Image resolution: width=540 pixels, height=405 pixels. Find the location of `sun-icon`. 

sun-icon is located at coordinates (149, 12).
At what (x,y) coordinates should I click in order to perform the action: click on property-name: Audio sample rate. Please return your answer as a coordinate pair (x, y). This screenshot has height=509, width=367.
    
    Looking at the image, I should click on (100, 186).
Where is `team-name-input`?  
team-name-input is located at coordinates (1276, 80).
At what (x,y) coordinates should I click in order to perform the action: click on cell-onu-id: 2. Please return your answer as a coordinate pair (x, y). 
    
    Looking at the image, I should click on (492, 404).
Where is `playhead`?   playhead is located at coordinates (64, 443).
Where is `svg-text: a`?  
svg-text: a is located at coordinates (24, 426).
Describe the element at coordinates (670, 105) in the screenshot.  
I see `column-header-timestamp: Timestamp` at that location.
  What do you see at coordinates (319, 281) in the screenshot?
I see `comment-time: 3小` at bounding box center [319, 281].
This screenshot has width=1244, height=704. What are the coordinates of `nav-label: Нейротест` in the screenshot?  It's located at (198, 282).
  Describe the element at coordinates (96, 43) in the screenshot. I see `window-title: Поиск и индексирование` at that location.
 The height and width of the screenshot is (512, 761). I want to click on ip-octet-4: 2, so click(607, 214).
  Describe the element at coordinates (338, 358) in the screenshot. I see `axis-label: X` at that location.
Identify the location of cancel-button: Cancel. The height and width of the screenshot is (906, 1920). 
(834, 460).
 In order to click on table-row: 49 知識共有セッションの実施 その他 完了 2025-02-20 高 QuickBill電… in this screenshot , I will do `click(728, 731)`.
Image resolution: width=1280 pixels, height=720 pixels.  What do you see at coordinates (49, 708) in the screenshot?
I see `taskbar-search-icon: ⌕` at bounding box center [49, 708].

Directions
Reproduce the records word for word, starting at the line containing "Describe the element at coordinates (670, 105)" and ending at the end of the records.

Result
Describe the element at coordinates (670, 105) in the screenshot.  
I see `column-header-timestamp: Timestamp` at that location.
  What do you see at coordinates (319, 281) in the screenshot?
I see `comment-time: 3小` at bounding box center [319, 281].
This screenshot has width=1244, height=704. What are the coordinates of `nav-label: Нейротест` in the screenshot?  It's located at (198, 282).
  Describe the element at coordinates (96, 43) in the screenshot. I see `window-title: Поиск и индексирование` at that location.
 The height and width of the screenshot is (512, 761). I want to click on ip-octet-4: 2, so click(607, 214).
  Describe the element at coordinates (338, 358) in the screenshot. I see `axis-label: X` at that location.
Identify the location of cancel-button: Cancel. The height and width of the screenshot is (906, 1920). 
(834, 460).
 In order to click on table-row: 49 知識共有セッションの実施 その他 完了 2025-02-20 高 QuickBill電… in this screenshot , I will do `click(728, 731)`.
Image resolution: width=1280 pixels, height=720 pixels.  What do you see at coordinates (49, 708) in the screenshot?
I see `taskbar-search-icon: ⌕` at bounding box center [49, 708].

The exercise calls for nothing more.